- _Exercise task_:
Print the records word for word from the line containing "Expand the '1 комментарий' thread" through the end of the records, including both ends, and omit the pictures.

─── Material provided

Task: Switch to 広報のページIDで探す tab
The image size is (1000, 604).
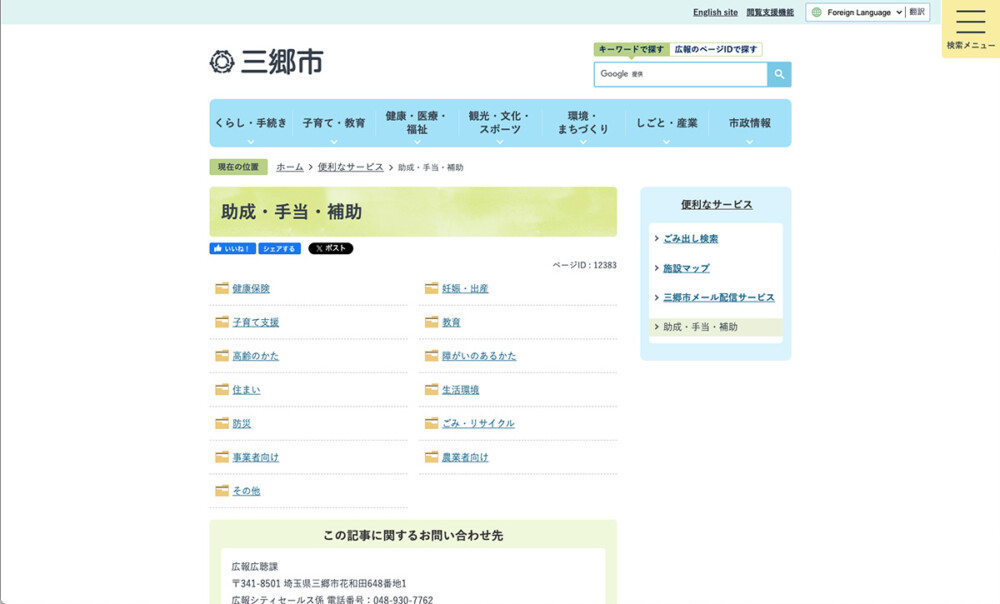Action: (715, 49)
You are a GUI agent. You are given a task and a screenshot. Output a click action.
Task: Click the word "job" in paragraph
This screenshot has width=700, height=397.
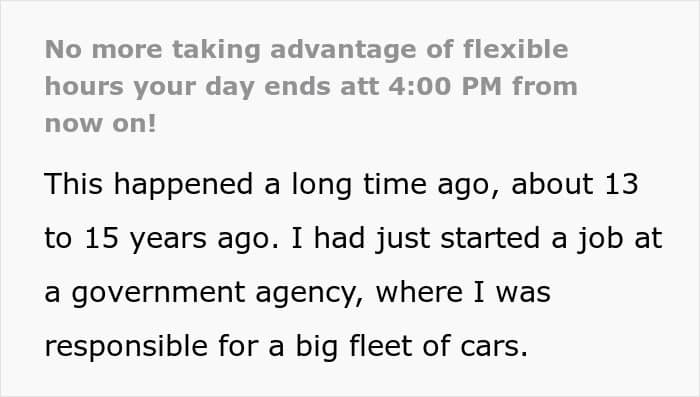600,239
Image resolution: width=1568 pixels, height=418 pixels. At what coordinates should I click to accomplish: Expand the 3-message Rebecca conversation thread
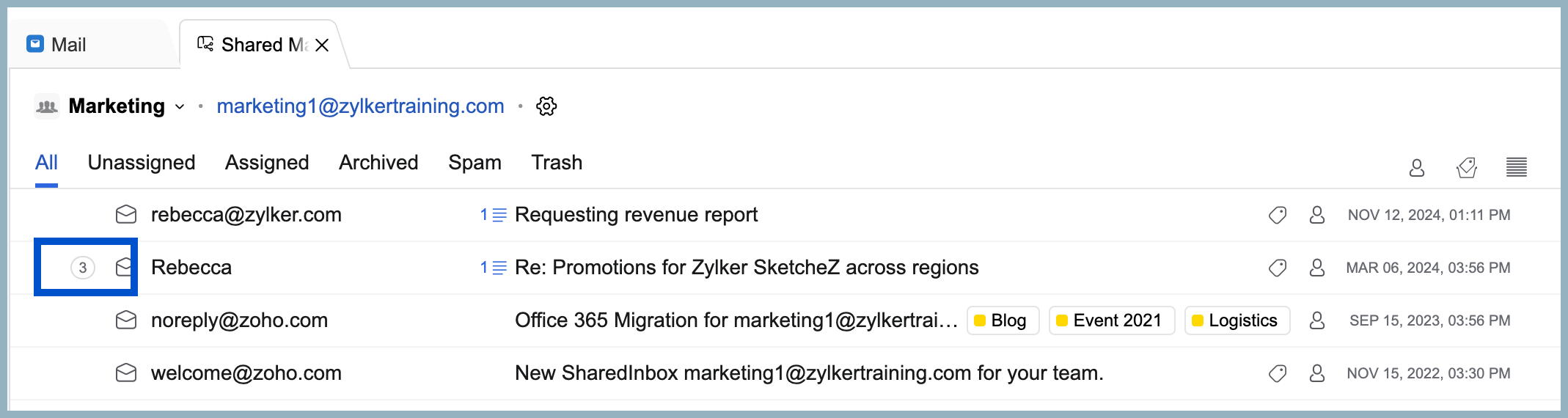pyautogui.click(x=83, y=268)
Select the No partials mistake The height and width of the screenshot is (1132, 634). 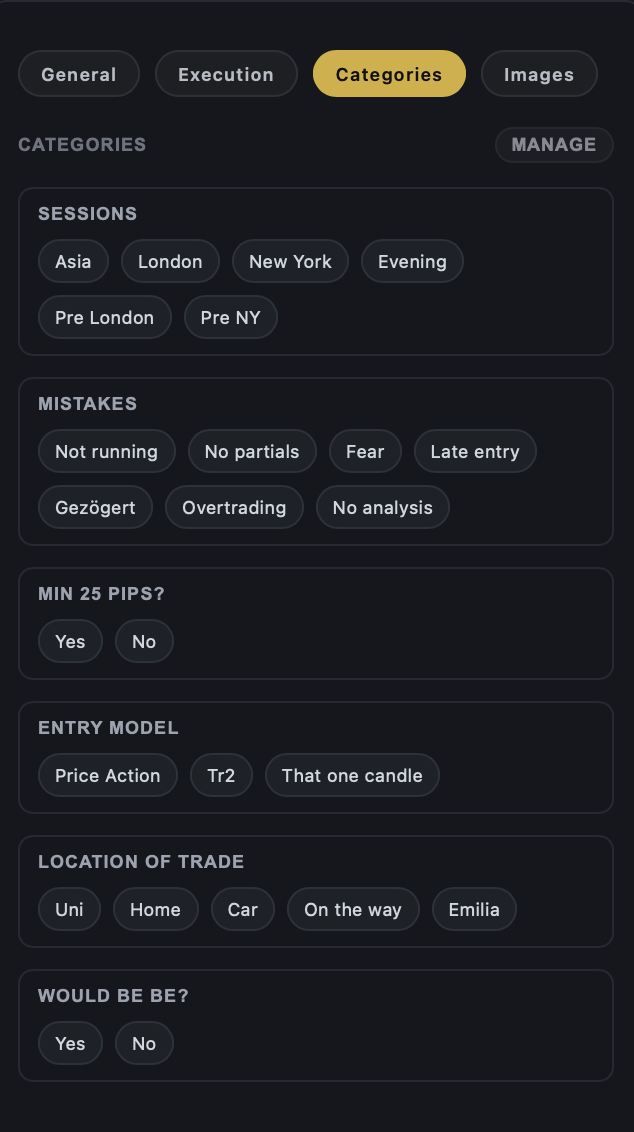[252, 451]
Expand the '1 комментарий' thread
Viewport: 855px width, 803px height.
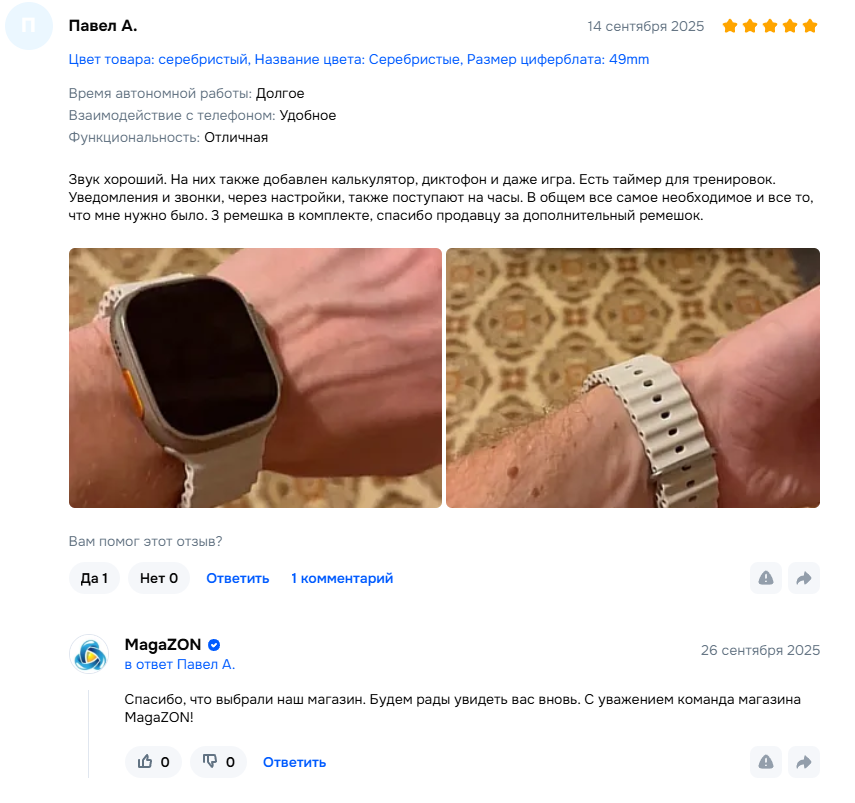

──────

- _Task response_:
Expand the '1 комментарий' thread
Viewport: 855px width, 803px height.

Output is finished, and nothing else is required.